O rastreio do cancro da mama em Portugal foi pela primeira vez inserido no Plano Nacional Oncológico de 1990-19941 e consiste na realização de uma mamografia bianual a mulheres entre os 50 e os 69 anos de idade. Nos Estados Unidos da América (EUA), o rastreio do cancro da mama (bianual dos 40 aos 64 anos de idade)2 tem mais de 30 anos e alguns investigadores têm feito a análise dos resultados obtidos até à data. Um estudo em particular, recentemente publicado no New England Journal of Medicine,3 concluiu que, nos EUA, a implementação deste rastreio aumentou muito mais o número de cancros diagnosticados precocemente (mais 122/100 000 mulheres) do que diminuiu os casos com diagnóstico tardio (menos 8/100 000 mulheres), o que parece significar, segundo os autores, que apenas uma pequeníssima parte desses 122 cancros precocemente diagnosticados iriam evoluir para estádios mais avançados. Neste estudo, a taxa de sobrediagnóstico encontrada foi de 31%. Ainda segundo estes autores, os dados parecem indicar que a redução da mortalidade por cancro da mama verificada nos últimos anos se deve mais à evolução dos meios de terapêutica do que à realização de mamografias de rastreio. Esta conclusão é apoiada por um estudo,4 baseado nas estatísticas da Organização Mundial de Saúde a nível europeu, que sugere que o rastreio do cancro da mama não tem uma responsabilidade direta na redução da mortalidade por cancro da mama observada.

Um outro estudo5 europeu, que analisou 20 anos de follow-up em mulheres submetidas a programas de rastreio, concluiu que em cada 1 000 mulheres rastreadas, 67 terão o diagnóstico de cancro da mama (dos quais 6% serão sobrediagnóstico) e 21 - 23 falecerão (menos 7 do que as que morreriam se não tivessem sido rastreadas). Das 1 000 mulheres rastreadas, 200 serão reconvocadas para investigação devido a um falso-positivo, das quais 170 serão submetidas a procedimentos não invasivos e 30 a invasivos.

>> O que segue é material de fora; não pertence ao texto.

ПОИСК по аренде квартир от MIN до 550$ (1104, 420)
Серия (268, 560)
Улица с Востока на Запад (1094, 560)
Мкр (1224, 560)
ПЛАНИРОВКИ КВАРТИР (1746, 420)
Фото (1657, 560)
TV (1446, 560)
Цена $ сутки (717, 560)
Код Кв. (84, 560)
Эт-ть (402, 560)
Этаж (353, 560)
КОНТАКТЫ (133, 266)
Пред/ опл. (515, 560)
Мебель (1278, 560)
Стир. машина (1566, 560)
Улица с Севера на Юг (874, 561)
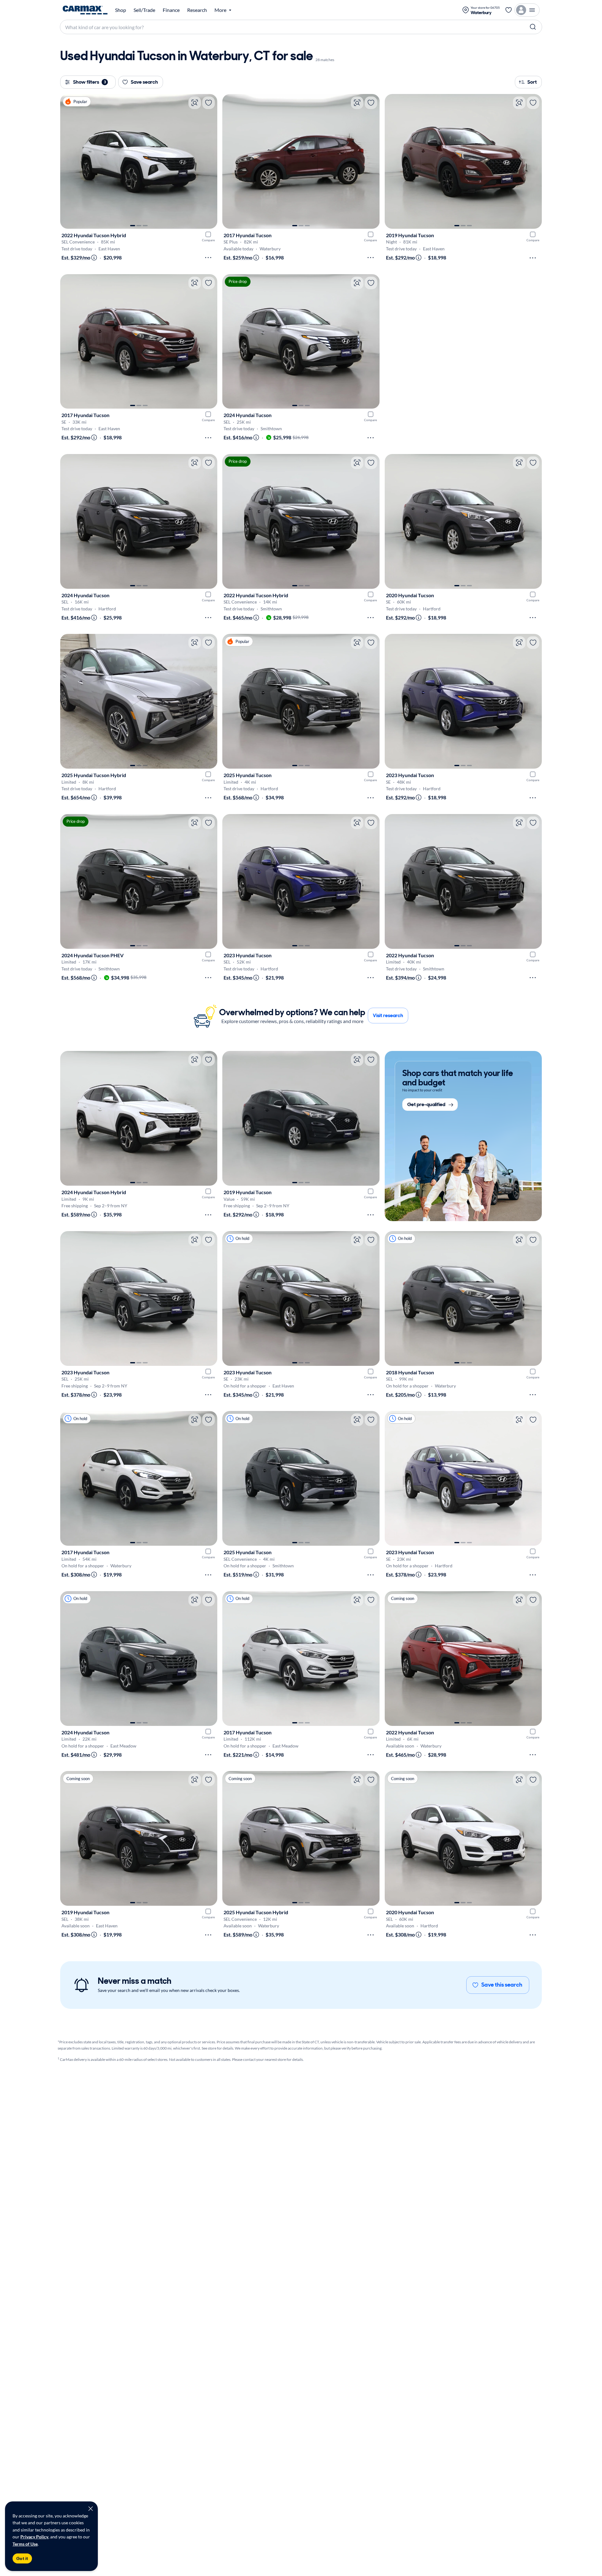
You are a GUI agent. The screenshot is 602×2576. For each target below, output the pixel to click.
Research (197, 10)
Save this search (501, 1984)
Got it (22, 2558)
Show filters (89, 82)
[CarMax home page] (85, 10)
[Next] (209, 161)
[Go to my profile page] (527, 10)
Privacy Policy (34, 2536)
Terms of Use (25, 2544)
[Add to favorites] (208, 103)
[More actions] (208, 257)
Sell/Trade (144, 10)
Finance (171, 10)
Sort (532, 82)
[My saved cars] (508, 10)
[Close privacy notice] (90, 2508)
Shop (120, 10)
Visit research (388, 1015)
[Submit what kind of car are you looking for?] (533, 27)
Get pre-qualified (426, 1104)
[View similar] (194, 103)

O efeito a longo-prazo da radiação decorrente do rastreio ainda não é conhecido. Mais estudos são necessários para que se perceba a real magnitude dos benefícios e riscos da mamografia. Contudo, e apesar dos conhecimentos atuais serem favoráveis à realização do rastreio de cancro da mama por mamografia, considerando que o benefício é superior ao risco, a mulher deve ser informada desses mesmos riscos e benefícios, para que a sua decisão de participar no rastreio seja a mais esclarecida possível.

 

REFERÊNCIAS BIBLIOGRÁFICAS

1. Despacho 10/89, de 28 de Novembro de 1989, do Diário da República.

2. National Breast and Cervical Cancer Early Detection Program (NBCCEDP), Nov 2012. Disponível em: http://www.cdc.gov/cancer/nbccedp/ (acedido em 02/02/2013).         [ Links ]

3. Bleyer A, Welch HG. Effect of three decades of screening mammography on breast-cancer incidence. N Engl J Med 2012 Nov 22; 367 (21): 1998-2005.         [ Links ]

4. Autier P, Boniol M, Gavin A, Vatten LJ. Breast cancer mortality in neighbouring European countries with different levels of screening but similar access to treatment: trend analysis of WHO mortality database. BMJ 2011 Jul 28; 343: d4411.         [ Links ]

5. Paci E, Euroscreen Working Group. Summary of evidence of breast cancer service screening outcomes in Europe and first estimate of the benefit and harm balance sheet. J Med Screen 2012; 19 Suppl 1: 5-13.         [ Links ]

 

CONFLITOS DE INTERESSE

O autor declara não apresentar nenhum conflito de interesses.

Artigo escrito ao abrigo do novo acordo ortográfico.